There is a big problem with current sequence databases - they all use different identifiers and accession numbers. This means cross-referencing databases is a complicated exercise, especially as the quantity of databases increases, or if you need to compare “wild” DNA sequences.
Seqhash is a simple algorithm to produce consistent identifiers for any genetic sequence. The basic premise of the Seqhash algorithm is to hash sequences with the hash being a robust cross-database identifier. Sequences themselves shouldn’t be used as a database index (often, they’re too big), so a hash based off of a sequence is the next best thing. Usability wise, you should be able to Seqhash any rotation of a sequence in any direction and get a consistent hash.
For example, plasmids from different providers such as Addgene, iGEM, or FreeGenes could have slightly different names as they are passed from person to person to organization. A Seqhash for the plasmids in those repositories would ensure stable cross-platform identification of plasmid material.

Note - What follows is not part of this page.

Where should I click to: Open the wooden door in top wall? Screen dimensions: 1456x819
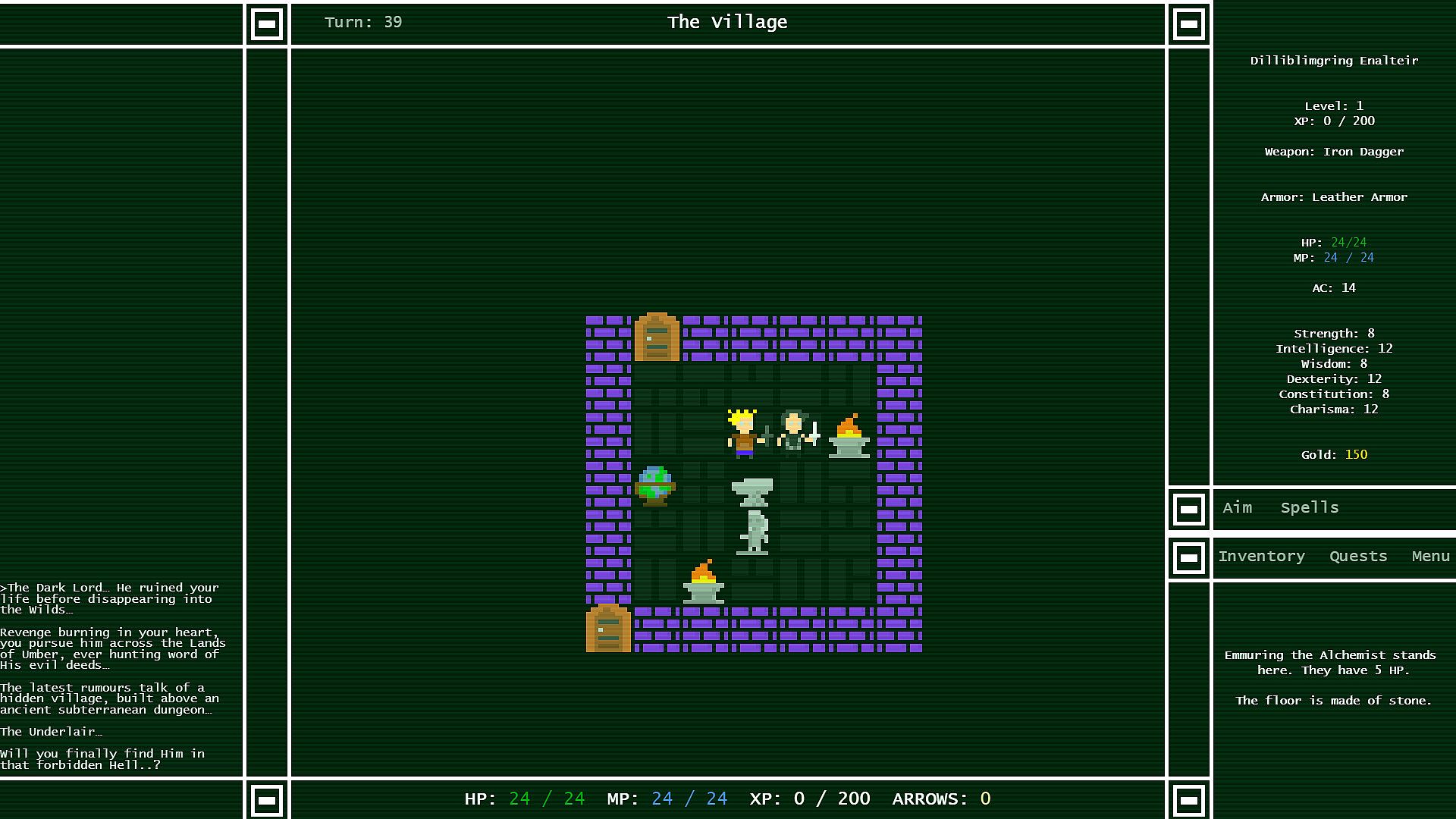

A Seqhash is separated into 3 different elements divided by underscores. It looks like the following:
v1_DCD_4b0616d1b3fc632e42d78521deb38b44fba95cca9fde159e01cd567fa996ceb9
The first element is the version tag (v1 for version 1). If there is ever a Seqhash version 2, this tag will differentiate seqhashes. The second element is the metadata tag, which has 3 letters. The first letter codes for the sequenceType (D for DNA, R for RNA, and P for Protein). The second letter codes for whether or not the sequence is circular (C for Circular, L for Linear). The final letter codes for whether or not the sequence is double stranded (D for Double stranded, S for Single stranded). The final element is the blake3 hash of the sequence (once rotated and complemented).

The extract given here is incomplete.